Not surprisingly, tears confused Darwin.

Ignoring the fact that Charles Darwin was a man and they'd just discovered that tears fail to move men to empathy, the scientists' press release cites Darwin's puzzlement over the purpose of emotional tears. Sobel suggests this study could prove a biological basis for these chemo-signals. "There is no reproductive advantage to sex during menstruation," he said this morning.

Frustrated, I posted my thoughts to my Facebook page. This prompted a flurry of response.

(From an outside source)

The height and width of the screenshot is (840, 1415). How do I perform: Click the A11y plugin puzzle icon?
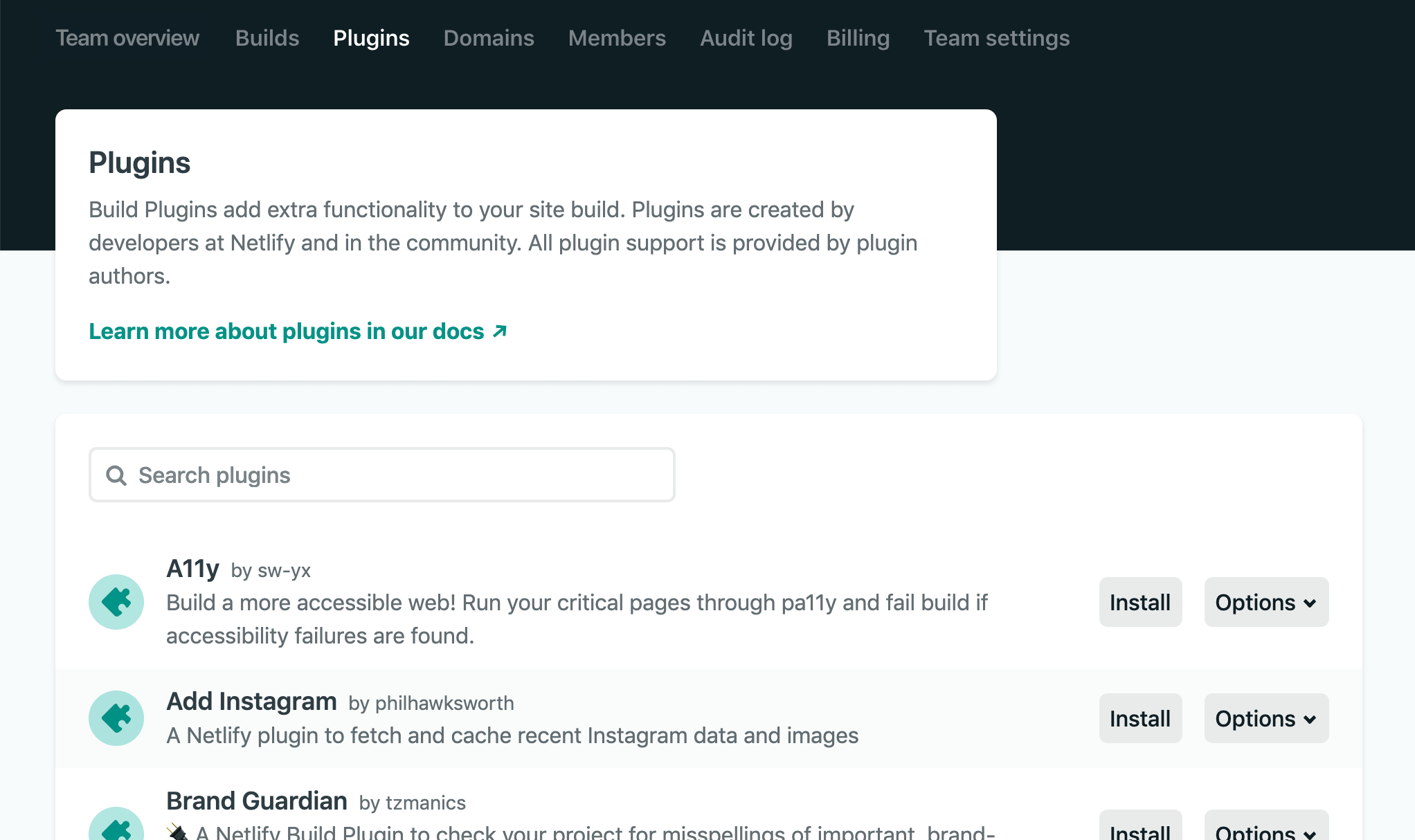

"Women might want to have sex, but a man is more likely to force a partner into it," said one, which left me wondering what my friend thought this implied in terms of this study. Predators have a long history of failing to be deterred by tears, probably because sexual aggression is not an act of sex but of violence.

"Can we please get past the 'Men are from Mars, Women are from Venus' crap?... Empathy deficiency is an affliction that does not discriminate." I liked this one, but it made me reflect on what my own statement above ignored. Testosterone and aggression are linked, just like testosterone and arousal.

"Behavior is complex," Sobel said. "We're a long way from application."

Yet I wondered why didn't the scientists check to see what effect tears had on women? This, Sobel said, is for the next study.

That the most astonishing finding of their research was quashed in favor of promoting negative stereotypes about emotional women is depressing, but the hype does mean the research will continue. Currently the team is gearing up for the next study, including the effect of men's tears. Let's hope that this time around they include male and female subjects.